Mike Pompeo, une main de fer dans le gant de velours diplomatique

Publié le à Washington (AFP)

Mike Pompeo, nommé mardi à la tête du département d'Etat par Donald Trump, est un ancien militaire dont l'habileté diplomatique reste un mystère avant des négociations historiques avec la Corée du Nord.

Le président américain a mis fin à plusieurs mois d'incertitudes en annonçant sur Twitter le remplacement de Rex Tillerson, l'ancien patron du géant pétrolier Exxonmobil, par l'actuel patron de la CIA.

M. Trump voulait une nouvelle équipe avant les négociations historiques avec la Corée du Nord, selon un haut responsable américain.

Contrairement au désormais ex-ministre des Affaires étrangères, Mike Pompeo a réussi à se faire une place dans le premier cercle de Donald Trump. "Nous avons la même façon de penser", a dit mardi le président pour expliquer son choix, évoquant des "atomes crochus depuis le début".

C'est lui qui apportait au président les compte-rendus compilés par les agences de renseignement sous forme de graphiques, connaissant son aversion pour la lecture.

Il s'est fait l'écho du ton agressif et parfois guerrier prisé par son chef en promettant une CIA plus "brutale", notamment face à l'Iran et la Corée du Nord.

Il a également affirmé que la politique d'extrême fermeté de Donald Trump avait permis une prochaine rencontre avec le dirigeant nord-coréen Kim Jong Un.

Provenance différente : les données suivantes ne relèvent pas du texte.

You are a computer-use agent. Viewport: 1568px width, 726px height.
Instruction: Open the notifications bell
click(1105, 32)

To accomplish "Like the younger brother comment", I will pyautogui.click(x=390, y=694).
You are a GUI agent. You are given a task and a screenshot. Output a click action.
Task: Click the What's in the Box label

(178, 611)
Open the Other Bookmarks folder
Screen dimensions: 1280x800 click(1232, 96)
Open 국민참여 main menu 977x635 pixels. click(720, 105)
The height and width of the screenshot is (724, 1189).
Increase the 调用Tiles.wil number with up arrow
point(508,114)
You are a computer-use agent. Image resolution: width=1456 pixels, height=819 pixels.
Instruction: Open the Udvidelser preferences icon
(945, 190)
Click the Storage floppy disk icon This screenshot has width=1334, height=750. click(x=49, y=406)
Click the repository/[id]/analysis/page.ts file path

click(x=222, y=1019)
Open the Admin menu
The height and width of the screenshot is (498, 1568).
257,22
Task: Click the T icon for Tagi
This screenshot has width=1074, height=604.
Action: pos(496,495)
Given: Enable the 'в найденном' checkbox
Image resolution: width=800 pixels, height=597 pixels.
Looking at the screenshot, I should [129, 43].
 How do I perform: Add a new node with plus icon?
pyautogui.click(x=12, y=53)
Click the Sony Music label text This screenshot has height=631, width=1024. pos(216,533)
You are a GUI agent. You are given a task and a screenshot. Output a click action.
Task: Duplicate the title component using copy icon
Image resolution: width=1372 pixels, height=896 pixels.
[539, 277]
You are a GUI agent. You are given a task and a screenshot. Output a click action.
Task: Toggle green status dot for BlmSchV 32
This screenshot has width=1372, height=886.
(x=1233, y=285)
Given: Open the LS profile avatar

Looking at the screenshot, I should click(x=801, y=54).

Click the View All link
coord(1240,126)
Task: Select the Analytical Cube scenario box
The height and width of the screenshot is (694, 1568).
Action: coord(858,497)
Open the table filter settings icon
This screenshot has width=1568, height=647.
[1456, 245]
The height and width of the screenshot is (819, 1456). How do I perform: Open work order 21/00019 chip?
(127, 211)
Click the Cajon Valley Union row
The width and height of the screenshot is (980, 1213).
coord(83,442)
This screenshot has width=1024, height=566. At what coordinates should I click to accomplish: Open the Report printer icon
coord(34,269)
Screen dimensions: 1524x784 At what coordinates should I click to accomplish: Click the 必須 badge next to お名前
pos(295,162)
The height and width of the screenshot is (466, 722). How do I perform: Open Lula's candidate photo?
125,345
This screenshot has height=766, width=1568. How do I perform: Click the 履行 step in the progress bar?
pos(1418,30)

M. Pompeo a aussi évité de critiquer ouvertement le président, qui met régulièrement en doute les conclusions des agences de renseignement sur l'ingérence russe dans l'élection de 2016. Il a toutefois mis en garde sur une possible nouvelle ingérence des pirates informatiques russes dans les élections de mi-mandat en novembre.

- West Point et Harvard -

A 53 ans, Mike Pompeo a eu un parcours fulgurant, en sachant saisir des opportunités qui l'ont mené jusqu'à Donald Trump.

Né en Californie, il est sorti major de sa promotion à la prestigieuse école militaire de West Point en 1986.

Après avoir servi pendant 5 ans --mais jamais au combat-- il a intégré la Harvard Law School, l'une des grandes facultés de droit du pays, par laquelle est aussi passé Barack Obama.

Il a fondé une société d'ingénierie dans le Kansas avant de se lancer dans la politique en 2010 avec le soutien des frères Koch, des milliardaires libertariens qui financent les candidats défendant leurs idées.

Elu à la Chambre des représentants, Mike Pompeo a acquis la réputation de présenter des projets de loi favorables aux deux frères.

Il intègre ensuite rapidement un autre cénacle, la commission du renseignement de la Chambre, où les élus ont accès à nombre d'informations confidentielles.

Mais c'est grâce à l'âpre combat mené par les républicains contre Hillary Clinton dans l'affaire de l'attentat de Benghazi, qui a coûté la vie à l'ambassadeur des Etats-Unis en Libye en 2012, que l'élu est passé de l'ombre à la lumière.

"Pour que la CIA connaisse le succès, elle doit être agressive, brutale, implacable et impitoyable", dit-il après avoir été nommé à la tête de l'agence de renseignement la plus connue du monde.

- 'Mélange explosif' -

Mais jusqu'à mardi, peu de signes montraient qu'il a réussi à changer les choses.

Reuel Marc Gerecht, un ancien responsable de la CIA qui travaille aujourd'hui à la Foundation for Defense of Democracies, souligne les limites d'un directeur face à l'énorme bureaucratie de la CIA, alors que les opérations secrètes sont déterminées d'abord par le président.

Juan Zarate, un ancien conseiller à la sécurité nationale adjoint qui avait milité en faveur de la nomination de M. Pompeo, estime toutefois qu'il a gagné la confiance du président en gérant la CIA efficacement.

"Il a dit ce qu'il pensait et a défendu les intérêts de l'agence et de ses employés, en se concentrant sur le coeur de sa mission d'être la meilleure agence de renseignement du monde au moment où on en a le plus besoin", dit-il à l'AFP.

Mais d'autres anciens de la maison critiquent ses prises de position très tranchées.

Mike Pompeo "ne semble pas se rendre compte du mélange explosif que forment la politique et le renseignement", accuse Ned Price, un ancien porte-parole de la CIA qui a démissionné en 2017 parce qu'il n'avait pas confiance en Donald Trump.